Our department is excited to welcome Tara Mulder (Brown University, PhD’15), who joined our department in fall 2024 as an Assistant Professor. Learn more about her in the Q&A below.
1. What is your main area of research, and how did you get into that area of focus?
In my work, I draw from modern feminist theory to examine the history of reproduction in the ancient world. The book I am currently writing, A Womb of One’s Own: Childbirth in Ancient Rome tells an ancient Roman birth story through an amalgamation of episodes, anecdotes, and fragments from lots of different people. To do this work, I have had to get comfortable working with many genres and materials: medical and philosophical texts, historical and literary texts, personal letters, contracts, inscriptions, materials objects such as votives, amulets, medical instruments, coins, and reliefs, legal texts, and bioarcheological evidence. It’s a challenge to write meaningfully and authentically about people in the ancient world who don’t leave much of a record, but a challenge I really enjoy. I’m also interested in the way that the ancient world resonates in the modern world and how to communicate these resonances to a wide audience. I’ve written about the use of ancient history in Roe v. Wade and about ancient and modern stories about trans bodies and sexuality, among other things.

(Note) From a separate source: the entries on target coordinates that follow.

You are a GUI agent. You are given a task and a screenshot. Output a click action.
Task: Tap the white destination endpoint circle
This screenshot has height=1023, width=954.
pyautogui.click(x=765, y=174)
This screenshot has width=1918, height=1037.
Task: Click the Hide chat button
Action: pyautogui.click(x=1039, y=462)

The origins of my research interests go back quite a way. My mother is a homebirth midwife and I grew up attending and assisting at births. I’ve always been interested in the social and political landscape of birth, especially the conflict between feminists who promote home birth and feminist who promote hospital birth. Then, in my second year of graduate school, in a seminar on the Second Sophistic, I learned about Soranus’ Gynecology, a second century text dealing with midwifery, childbirth, and breastfeeding. I realized I could join my ancient world studies with my lifelong interest in birth. In addition to A Womb of One’s Own, I’m working on a translation of Metrodora’s On the Conditions of the Womb, a Byzantine medical text written by a woman. I’m also the editor of the forthcoming A Cultural History of Pregnancy and Childbirth in the Ancient World for Bloomsbury. In the future I’d like to write a public-facing book about abortion in antiquity and today.
2. What is your favorite thing about the CANES department, UW, and/or Madison so far?
I’m impressed with the range and intensity of intellectual passions in the CANES department. I look forward to working with the CANES graduate students and collaborating on research and teaching projects with the faculty. I’m particularly excited to be starting along with Julia Horn, whose work in ancient medicine complements my own. As far as Madison is concerned, I’m excited about all the greenery and bike paths. I look forward to biking to campus and hopefully getting a spot in one of the community gardens.
3. What are your passions, hobbies, and interests outside of academia?
When I was in graduate school I trained as an herbalist and later I ran an Etsy shop for five years selling body balms and oils. All the proceeds went to Grace Community Birth Center in Grand-Bassin, Haiti, a project started by my friend and Haitian native, Ninotte Lubin. We met when my mom and I traveled to Haiti to provide midwifery care after the 2010 earthquake. The Etsy shop has been on hold while I’ve been taking care of my child, who was born in 2023, but I’m hoping to get it up and running again soon. I also enjoy biking, yoga, vegetable and herb gardening, wildcrafting, mushrooming, tumbling Petoskey stones from Lake Michigan, and knitting. And I have an old lady black cat named Maebe.